17. I have carefully considered the Applicant’s application, the opposition thereto by the 1st, 2nd and 3rd Respondents. I have also considered the submissions by the Applicant. The only issue for determination is whether the Applicant has demonstrated that there was sufficient cause which prevented him from coming to court.
18. I have taken the pain to demonstrate that the Applicant does not deserve the discretion of this court. The Applicant’s advocates were served but they did not attend court during the taxation. The reason given is that the taxation notice and the bill of costs were misplaced in their office. The service was via email and emails remain in the system for long unless deleted.

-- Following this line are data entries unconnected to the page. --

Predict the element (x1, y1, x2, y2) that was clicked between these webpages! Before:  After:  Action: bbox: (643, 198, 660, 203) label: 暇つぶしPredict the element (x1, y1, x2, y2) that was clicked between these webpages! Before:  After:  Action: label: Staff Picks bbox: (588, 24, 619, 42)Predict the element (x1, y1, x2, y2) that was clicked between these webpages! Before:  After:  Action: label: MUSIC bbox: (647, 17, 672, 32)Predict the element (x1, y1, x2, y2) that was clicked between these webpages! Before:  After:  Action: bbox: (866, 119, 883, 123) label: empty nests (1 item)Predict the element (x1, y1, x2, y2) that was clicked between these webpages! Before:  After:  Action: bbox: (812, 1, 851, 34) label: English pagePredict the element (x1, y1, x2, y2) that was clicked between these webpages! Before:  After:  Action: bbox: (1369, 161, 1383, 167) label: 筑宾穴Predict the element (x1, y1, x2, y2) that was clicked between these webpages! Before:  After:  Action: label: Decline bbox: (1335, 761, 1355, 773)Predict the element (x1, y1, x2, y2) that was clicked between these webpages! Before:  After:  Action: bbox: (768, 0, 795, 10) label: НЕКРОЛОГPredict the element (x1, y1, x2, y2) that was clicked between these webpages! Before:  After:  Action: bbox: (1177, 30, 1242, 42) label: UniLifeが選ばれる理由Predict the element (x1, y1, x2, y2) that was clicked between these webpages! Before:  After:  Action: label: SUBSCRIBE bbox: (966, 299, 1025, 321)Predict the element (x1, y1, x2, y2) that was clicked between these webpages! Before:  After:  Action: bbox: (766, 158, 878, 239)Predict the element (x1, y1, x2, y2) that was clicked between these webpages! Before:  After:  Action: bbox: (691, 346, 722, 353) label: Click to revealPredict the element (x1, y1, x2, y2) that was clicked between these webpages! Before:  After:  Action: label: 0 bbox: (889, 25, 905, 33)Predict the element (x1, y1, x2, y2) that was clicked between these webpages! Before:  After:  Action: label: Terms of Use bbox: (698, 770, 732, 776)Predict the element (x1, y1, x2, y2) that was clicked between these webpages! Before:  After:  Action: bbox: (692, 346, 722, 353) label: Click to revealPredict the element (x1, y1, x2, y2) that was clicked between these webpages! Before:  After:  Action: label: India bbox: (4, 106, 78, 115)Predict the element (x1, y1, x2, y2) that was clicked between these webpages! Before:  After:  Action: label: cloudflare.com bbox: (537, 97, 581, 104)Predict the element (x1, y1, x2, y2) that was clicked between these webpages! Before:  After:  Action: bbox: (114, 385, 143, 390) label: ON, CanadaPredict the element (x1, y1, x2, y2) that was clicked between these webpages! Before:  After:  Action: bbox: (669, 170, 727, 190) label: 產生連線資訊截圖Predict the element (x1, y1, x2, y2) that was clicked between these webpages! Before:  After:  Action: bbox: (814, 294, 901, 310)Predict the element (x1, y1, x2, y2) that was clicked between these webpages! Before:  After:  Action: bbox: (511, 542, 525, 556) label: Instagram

19. The Applicant himself was served with Notice to Show Cause but he never bothered to attend court. It was claimed that his nonattendance before court was because he was unwell. How could he attend his lawyer’s office but fail to attend court. Why didn’t his lawyers attend the hearing of Notice to Show Cause if the client was unable to due to his illness.
20. An application to set aside the warrant of arrest was made on 13th October, 2023 not under certificate of urgency. The certificate of urgency was prepared over a month later and when it was placed before the Judge, there was no one to prosecute the application despite the court serving the Applicant’s advocate. When finally the court gave directions on disposal of the application by way of written submissions, the Applicant took over a year to file submissions. This happened because he was enjoying stay of execution of warrants granted on 25th January, 2024. This is not conduct of a litigant who is keen on concluding a matter. The court cannot exercise its discretion in favour of a litigant who is out to obstruct the course of justice. I therefore proceed to dismiss the Applicant’s application with costs to the 1st, 2nd and 3rd Respondents.
It is so ordered.HON. E. O. OBAGAJUDGERULING DATED, SIGNED AND DELIVERED VIA MICROSOFT TEAMS THIS 5TH DAY OF MAY, 2025.